La tibia reacción de Rajoy al golpe de estado separatista en Cataluña actúo lógicamente como un reactivo que había de garantizar un mínimo parlamentario a la formación de Santiago Abascal. Por ende, desde sus modestísimos inicios, a VOX no le han dolido prendas en hacer patente su voluntad conservadora ni su nacionalismo, entendido como la asunción de lo que España ha sido y es frente a quienes parecen concebir a la España realmente existente como un error histórico o como una excentricidad indeseable en el marco europeo, asumiendo los hitos de la leyenda negra y actualizándolos, tal y como viene denunciando Elvira Roca Barea.

A todo lo dicho habría que añadir algo de suma importancia y es a qué trayectoria histórica se vincula cada cual. Desde que Mariano Rajoy se hizo con el mando del PP, para ese partido el tiempo, la historia, el encadenamiento cronológico, el principio de causalidad, en fin, el origen sólo podía ubicarse en el marco constitucional de 1978. Antes de esa fecha, el PP no hallaba anclaje. No ya en el franquismo, no ya en el 18 de Julio, tampoco en Gil Robles y la CEDA; ni siquiera el par Cánovas y Sagasta parecía lo suficientemente legítimo como para establecer en la Restauración una raíz a la que uncir su centrismo reformista, su vergonzante conservadurismo liberal. Por supuesto, la no derogación de la ley de memoria histórica de Rodríguez Zapatero implicó de modo tácito la aceptación del relato histórico desplegado por el partido socialista y un acto de humillante sumisión a tales presupuestos. Por su parte, el partido de Santiago Abascal sí aspira a dicha derogación, lo que implica la no aceptación del discurso en torno a la guerra civil de los herederos del Frente Popular pero, de manera simultánea, obliga al reto de hacer explícita su relación con el pasado sin huir, como suele hacer alguno de sus líderes más dados a los aplausos de talanquera, hacia las glorias imperiales por vía de Hernando de Acuña.

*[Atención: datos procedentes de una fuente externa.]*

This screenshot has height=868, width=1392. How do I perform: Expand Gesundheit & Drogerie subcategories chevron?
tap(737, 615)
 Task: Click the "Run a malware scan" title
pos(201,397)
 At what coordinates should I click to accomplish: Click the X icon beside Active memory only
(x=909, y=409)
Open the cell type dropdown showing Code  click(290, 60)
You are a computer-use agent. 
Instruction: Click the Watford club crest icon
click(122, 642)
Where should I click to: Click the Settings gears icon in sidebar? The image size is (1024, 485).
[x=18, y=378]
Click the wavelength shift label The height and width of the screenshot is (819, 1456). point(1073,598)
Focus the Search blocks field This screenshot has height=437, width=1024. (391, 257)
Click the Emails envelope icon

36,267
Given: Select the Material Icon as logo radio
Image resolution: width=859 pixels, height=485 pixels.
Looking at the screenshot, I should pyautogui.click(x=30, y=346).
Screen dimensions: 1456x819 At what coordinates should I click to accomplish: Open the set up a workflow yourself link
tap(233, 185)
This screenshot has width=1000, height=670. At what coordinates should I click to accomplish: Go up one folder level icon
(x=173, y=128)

Y entre hipótesis contradictorias, como la del presunto derechismo del Partido Popular, y falacias propiciadas tanto por éste como por la izquierda en torno a qué cosa sea VOX sino una especie de bastión fascista, tal vez convendría acudir a una de las voces más autorizadas, desde el punto de vista teórico, a la hora de tratar científicamente con la derecha española y sus continuos dolores de parto, me refiero al profesor Pedro Carlos González Cuevas, quien en el prólogo a la segunda edición de su obra El pensamiento político de la derecha española en el siglo XX (Tecnos, 2016) nos aporta la siguiente aclaración conceptual frente a la turbiedad acumulada por el término: “una ideología o tendencia política puede ser clasificada como derechista cuando tiene por base las restricciones características de la naturaleza y la vida humana; lo que se traduce en el pesimismo antropológico, la defensa de la diversidad cultural, de la religiosidad, de las desigualdades, de la tradición; y del reformismo social frente a la revolución”. En este fragmento se condensa lo que es ser de derechas y sólo de derechas, algo que nos gustaría ver reflejado en la praxis política más rutinaria y cotidiana frente a ese pandémico socialismo de todos los partidos contra el que Hayek nos puso en guardia.